STUDY MATERIAL section start

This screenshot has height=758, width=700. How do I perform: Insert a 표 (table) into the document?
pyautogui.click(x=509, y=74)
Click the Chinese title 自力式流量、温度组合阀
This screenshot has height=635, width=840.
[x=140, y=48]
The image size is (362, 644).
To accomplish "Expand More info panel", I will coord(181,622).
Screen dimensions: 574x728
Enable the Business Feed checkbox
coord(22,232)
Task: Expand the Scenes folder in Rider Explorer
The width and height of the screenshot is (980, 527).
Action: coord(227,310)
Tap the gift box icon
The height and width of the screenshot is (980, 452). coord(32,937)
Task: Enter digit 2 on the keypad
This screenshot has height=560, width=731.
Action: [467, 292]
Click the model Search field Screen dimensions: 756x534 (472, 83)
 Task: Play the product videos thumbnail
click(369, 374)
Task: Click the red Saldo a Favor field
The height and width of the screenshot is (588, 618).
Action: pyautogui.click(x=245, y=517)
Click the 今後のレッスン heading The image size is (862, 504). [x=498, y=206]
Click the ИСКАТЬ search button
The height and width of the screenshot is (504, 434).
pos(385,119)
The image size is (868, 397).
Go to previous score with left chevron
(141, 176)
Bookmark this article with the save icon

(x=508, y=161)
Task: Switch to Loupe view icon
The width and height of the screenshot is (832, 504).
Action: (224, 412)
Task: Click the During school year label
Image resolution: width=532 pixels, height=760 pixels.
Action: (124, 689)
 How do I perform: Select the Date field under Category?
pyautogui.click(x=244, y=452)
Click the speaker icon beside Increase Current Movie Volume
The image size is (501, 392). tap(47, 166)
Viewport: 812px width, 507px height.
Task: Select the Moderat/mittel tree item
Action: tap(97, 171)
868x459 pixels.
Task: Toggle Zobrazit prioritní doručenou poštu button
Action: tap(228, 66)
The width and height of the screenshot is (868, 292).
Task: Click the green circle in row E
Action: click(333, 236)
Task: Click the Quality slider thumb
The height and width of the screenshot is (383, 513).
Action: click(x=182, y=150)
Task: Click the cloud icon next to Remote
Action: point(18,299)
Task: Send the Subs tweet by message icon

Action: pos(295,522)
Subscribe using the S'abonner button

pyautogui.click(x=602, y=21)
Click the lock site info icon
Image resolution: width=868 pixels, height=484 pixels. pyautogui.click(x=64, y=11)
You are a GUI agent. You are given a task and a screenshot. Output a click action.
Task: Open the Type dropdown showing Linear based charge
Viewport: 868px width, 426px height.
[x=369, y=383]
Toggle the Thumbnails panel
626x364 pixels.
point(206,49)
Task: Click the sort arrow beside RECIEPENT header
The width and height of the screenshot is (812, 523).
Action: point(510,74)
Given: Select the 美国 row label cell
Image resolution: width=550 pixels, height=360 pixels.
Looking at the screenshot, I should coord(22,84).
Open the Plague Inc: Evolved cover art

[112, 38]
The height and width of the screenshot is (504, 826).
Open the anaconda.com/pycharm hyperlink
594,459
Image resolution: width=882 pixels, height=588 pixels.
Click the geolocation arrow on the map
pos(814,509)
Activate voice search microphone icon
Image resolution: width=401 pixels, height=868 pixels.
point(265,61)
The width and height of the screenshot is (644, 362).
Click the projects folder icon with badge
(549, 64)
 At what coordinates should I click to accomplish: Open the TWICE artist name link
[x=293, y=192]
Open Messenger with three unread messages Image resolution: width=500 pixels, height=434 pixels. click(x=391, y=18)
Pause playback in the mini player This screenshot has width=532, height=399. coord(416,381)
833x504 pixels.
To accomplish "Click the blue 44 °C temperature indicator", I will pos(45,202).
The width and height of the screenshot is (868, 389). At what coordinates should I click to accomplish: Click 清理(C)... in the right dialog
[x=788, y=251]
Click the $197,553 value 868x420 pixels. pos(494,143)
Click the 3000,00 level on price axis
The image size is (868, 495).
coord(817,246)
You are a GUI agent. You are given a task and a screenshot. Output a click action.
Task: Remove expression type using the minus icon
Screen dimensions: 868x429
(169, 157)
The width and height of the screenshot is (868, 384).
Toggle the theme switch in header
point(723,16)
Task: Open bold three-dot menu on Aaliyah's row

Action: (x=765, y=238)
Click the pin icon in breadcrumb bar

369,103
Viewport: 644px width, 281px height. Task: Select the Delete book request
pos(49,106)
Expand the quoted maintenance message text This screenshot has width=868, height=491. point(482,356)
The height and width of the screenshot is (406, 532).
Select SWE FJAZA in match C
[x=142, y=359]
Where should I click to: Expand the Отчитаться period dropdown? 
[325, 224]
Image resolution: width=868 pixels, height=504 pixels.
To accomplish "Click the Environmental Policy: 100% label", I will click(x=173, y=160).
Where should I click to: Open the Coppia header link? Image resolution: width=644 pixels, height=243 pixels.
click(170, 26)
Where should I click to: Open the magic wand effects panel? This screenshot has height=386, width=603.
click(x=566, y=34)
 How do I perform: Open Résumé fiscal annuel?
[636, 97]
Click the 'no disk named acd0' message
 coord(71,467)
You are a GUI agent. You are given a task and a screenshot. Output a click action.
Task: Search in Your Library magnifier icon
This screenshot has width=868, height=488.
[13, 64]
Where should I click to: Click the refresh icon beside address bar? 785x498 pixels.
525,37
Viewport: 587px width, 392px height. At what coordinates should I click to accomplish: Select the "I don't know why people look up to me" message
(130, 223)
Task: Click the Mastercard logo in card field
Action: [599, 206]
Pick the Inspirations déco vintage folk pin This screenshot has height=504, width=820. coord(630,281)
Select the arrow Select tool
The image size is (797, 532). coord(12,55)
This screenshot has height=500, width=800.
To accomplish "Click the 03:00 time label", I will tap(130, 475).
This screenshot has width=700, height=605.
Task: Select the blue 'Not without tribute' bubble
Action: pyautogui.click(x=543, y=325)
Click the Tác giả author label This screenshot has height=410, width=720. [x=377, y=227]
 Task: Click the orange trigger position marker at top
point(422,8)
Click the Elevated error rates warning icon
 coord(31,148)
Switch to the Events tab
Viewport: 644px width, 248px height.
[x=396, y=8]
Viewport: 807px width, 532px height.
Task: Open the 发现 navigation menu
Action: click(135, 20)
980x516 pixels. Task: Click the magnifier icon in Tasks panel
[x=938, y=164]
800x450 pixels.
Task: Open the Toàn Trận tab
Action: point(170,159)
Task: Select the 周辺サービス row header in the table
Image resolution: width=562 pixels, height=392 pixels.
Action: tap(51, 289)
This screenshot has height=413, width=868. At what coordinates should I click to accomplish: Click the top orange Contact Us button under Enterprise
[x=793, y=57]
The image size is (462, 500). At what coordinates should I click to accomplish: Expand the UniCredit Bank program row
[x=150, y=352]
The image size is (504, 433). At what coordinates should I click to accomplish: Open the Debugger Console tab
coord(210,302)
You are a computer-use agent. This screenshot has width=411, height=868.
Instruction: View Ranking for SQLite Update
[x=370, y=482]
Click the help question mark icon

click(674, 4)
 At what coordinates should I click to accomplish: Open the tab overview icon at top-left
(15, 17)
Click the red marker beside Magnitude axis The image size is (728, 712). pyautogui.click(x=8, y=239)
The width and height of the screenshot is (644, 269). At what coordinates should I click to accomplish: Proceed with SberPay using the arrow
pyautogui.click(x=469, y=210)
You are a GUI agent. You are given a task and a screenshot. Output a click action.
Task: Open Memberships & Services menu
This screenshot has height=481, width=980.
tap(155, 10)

STUDY MATERIAL section end

PROBLEM TO WORK ON:
Your answer must be an exact copy of every entry above.

ANSWER TO THIS PROBLEM:
This screenshot has height=758, width=700. How do I perform: Insert a 표 (table) into the document?
pyautogui.click(x=509, y=74)
Click the Chinese title 自力式流量、温度组合阀
This screenshot has height=635, width=840.
[x=140, y=48]
The image size is (362, 644).
To accomplish "Expand More info panel", I will coord(181,622).
Screen dimensions: 574x728
Enable the Business Feed checkbox
coord(22,232)
Task: Expand the Scenes folder in Rider Explorer
The width and height of the screenshot is (980, 527).
Action: coord(227,310)
Tap the gift box icon
The height and width of the screenshot is (980, 452). coord(32,937)
Task: Enter digit 2 on the keypad
This screenshot has height=560, width=731.
Action: [467, 292]
Click the model Search field Screen dimensions: 756x534 (472, 83)
 Task: Play the product videos thumbnail
click(369, 374)
Task: Click the red Saldo a Favor field
The height and width of the screenshot is (588, 618).
Action: pyautogui.click(x=245, y=517)
Click the 今後のレッスン heading The image size is (862, 504). [x=498, y=206]
Click the ИСКАТЬ search button
The height and width of the screenshot is (504, 434).
pos(385,119)
The image size is (868, 397).
Go to previous score with left chevron
(141, 176)
Bookmark this article with the save icon

(x=508, y=161)
Task: Switch to Loupe view icon
The width and height of the screenshot is (832, 504).
Action: (224, 412)
Task: Click the During school year label
Image resolution: width=532 pixels, height=760 pixels.
Action: (124, 689)
 How do I perform: Select the Date field under Category?
pyautogui.click(x=244, y=452)
Click the speaker icon beside Increase Current Movie Volume
The image size is (501, 392). tap(47, 166)
Viewport: 812px width, 507px height.
Task: Select the Moderat/mittel tree item
Action: tap(97, 171)
868x459 pixels.
Task: Toggle Zobrazit prioritní doručenou poštu button
Action: tap(228, 66)
The width and height of the screenshot is (868, 292).
Task: Click the green circle in row E
Action: click(333, 236)
Task: Click the Quality slider thumb
The height and width of the screenshot is (383, 513).
Action: click(x=182, y=150)
Task: Click the cloud icon next to Remote
Action: point(18,299)
Task: Send the Subs tweet by message icon

Action: pos(295,522)
Subscribe using the S'abonner button

pyautogui.click(x=602, y=21)
Click the lock site info icon
Image resolution: width=868 pixels, height=484 pixels. pyautogui.click(x=64, y=11)
You are a GUI agent. You are given a task and a screenshot. Output a click action.
Task: Open the Type dropdown showing Linear based charge
Viewport: 868px width, 426px height.
[x=369, y=383]
Toggle the Thumbnails panel
626x364 pixels.
point(206,49)
Task: Click the sort arrow beside RECIEPENT header
The width and height of the screenshot is (812, 523).
Action: point(510,74)
Given: Select the 美国 row label cell
Image resolution: width=550 pixels, height=360 pixels.
Looking at the screenshot, I should coord(22,84).
Open the Plague Inc: Evolved cover art

[112, 38]
The height and width of the screenshot is (504, 826).
Open the anaconda.com/pycharm hyperlink
594,459
Image resolution: width=882 pixels, height=588 pixels.
Click the geolocation arrow on the map
pos(814,509)
Activate voice search microphone icon
Image resolution: width=401 pixels, height=868 pixels.
point(265,61)
The width and height of the screenshot is (644, 362).
Click the projects folder icon with badge
(549, 64)
 At what coordinates should I click to accomplish: Open the TWICE artist name link
[x=293, y=192]
Open Messenger with three unread messages Image resolution: width=500 pixels, height=434 pixels. click(x=391, y=18)
Pause playback in the mini player This screenshot has width=532, height=399. coord(416,381)
833x504 pixels.
To accomplish "Click the blue 44 °C temperature indicator", I will pos(45,202).
The width and height of the screenshot is (868, 389). At what coordinates should I click to accomplish: Click 清理(C)... in the right dialog
[x=788, y=251]
Click the $197,553 value 868x420 pixels. pos(494,143)
Click the 3000,00 level on price axis
The image size is (868, 495).
coord(817,246)
You are a GUI agent. You are given a task and a screenshot. Output a click action.
Task: Remove expression type using the minus icon
Screen dimensions: 868x429
(169, 157)
The width and height of the screenshot is (868, 384).
Toggle the theme switch in header
point(723,16)
Task: Open bold three-dot menu on Aaliyah's row

Action: (x=765, y=238)
Click the pin icon in breadcrumb bar

369,103
Viewport: 644px width, 281px height. Task: Select the Delete book request
pos(49,106)
Expand the quoted maintenance message text This screenshot has width=868, height=491. point(482,356)
The height and width of the screenshot is (406, 532).
Select SWE FJAZA in match C
[x=142, y=359]
Where should I click to: Expand the Отчитаться period dropdown? 
[325, 224]
Image resolution: width=868 pixels, height=504 pixels.
To accomplish "Click the Environmental Policy: 100% label", I will click(x=173, y=160).
Where should I click to: Open the Coppia header link? Image resolution: width=644 pixels, height=243 pixels.
click(170, 26)
Where should I click to: Open the magic wand effects panel? This screenshot has height=386, width=603.
click(x=566, y=34)
 How do I perform: Open Résumé fiscal annuel?
[636, 97]
Click the 'no disk named acd0' message
 coord(71,467)
You are a GUI agent. You are given a task and a screenshot. Output a click action.
Task: Search in Your Library magnifier icon
This screenshot has width=868, height=488.
[13, 64]
Where should I click to: Click the refresh icon beside address bar? 785x498 pixels.
525,37
Viewport: 587px width, 392px height. At what coordinates should I click to accomplish: Select the "I don't know why people look up to me" message
(130, 223)
Task: Click the Mastercard logo in card field
Action: [599, 206]
Pick the Inspirations déco vintage folk pin This screenshot has height=504, width=820. coord(630,281)
Select the arrow Select tool
The image size is (797, 532). coord(12,55)
This screenshot has height=500, width=800.
To accomplish "Click the 03:00 time label", I will tap(130, 475).
This screenshot has width=700, height=605.
Task: Select the blue 'Not without tribute' bubble
Action: pyautogui.click(x=543, y=325)
Click the Tác giả author label This screenshot has height=410, width=720. [x=377, y=227]
 Task: Click the orange trigger position marker at top
point(422,8)
Click the Elevated error rates warning icon
 coord(31,148)
Switch to the Events tab
Viewport: 644px width, 248px height.
[x=396, y=8]
Viewport: 807px width, 532px height.
Task: Open the 发现 navigation menu
Action: click(135, 20)
980x516 pixels. Task: Click the magnifier icon in Tasks panel
[x=938, y=164]
800x450 pixels.
Task: Open the Toàn Trận tab
Action: point(170,159)
Task: Select the 周辺サービス row header in the table
Image resolution: width=562 pixels, height=392 pixels.
Action: tap(51, 289)
This screenshot has height=413, width=868. At what coordinates should I click to accomplish: Click the top orange Contact Us button under Enterprise
[x=793, y=57]
The image size is (462, 500). At what coordinates should I click to accomplish: Expand the UniCredit Bank program row
[x=150, y=352]
The image size is (504, 433). At what coordinates should I click to accomplish: Open the Debugger Console tab
coord(210,302)
You are a computer-use agent. This screenshot has width=411, height=868.
Instruction: View Ranking for SQLite Update
[x=370, y=482]
Click the help question mark icon

click(674, 4)
 At what coordinates should I click to accomplish: Open the tab overview icon at top-left
(15, 17)
Click the red marker beside Magnitude axis The image size is (728, 712). pyautogui.click(x=8, y=239)
The width and height of the screenshot is (644, 269). At what coordinates should I click to accomplish: Proceed with SberPay using the arrow
pyautogui.click(x=469, y=210)
You are a GUI agent. You are given a task and a screenshot. Output a click action.
Task: Open Memberships & Services menu
This screenshot has height=481, width=980.
tap(155, 10)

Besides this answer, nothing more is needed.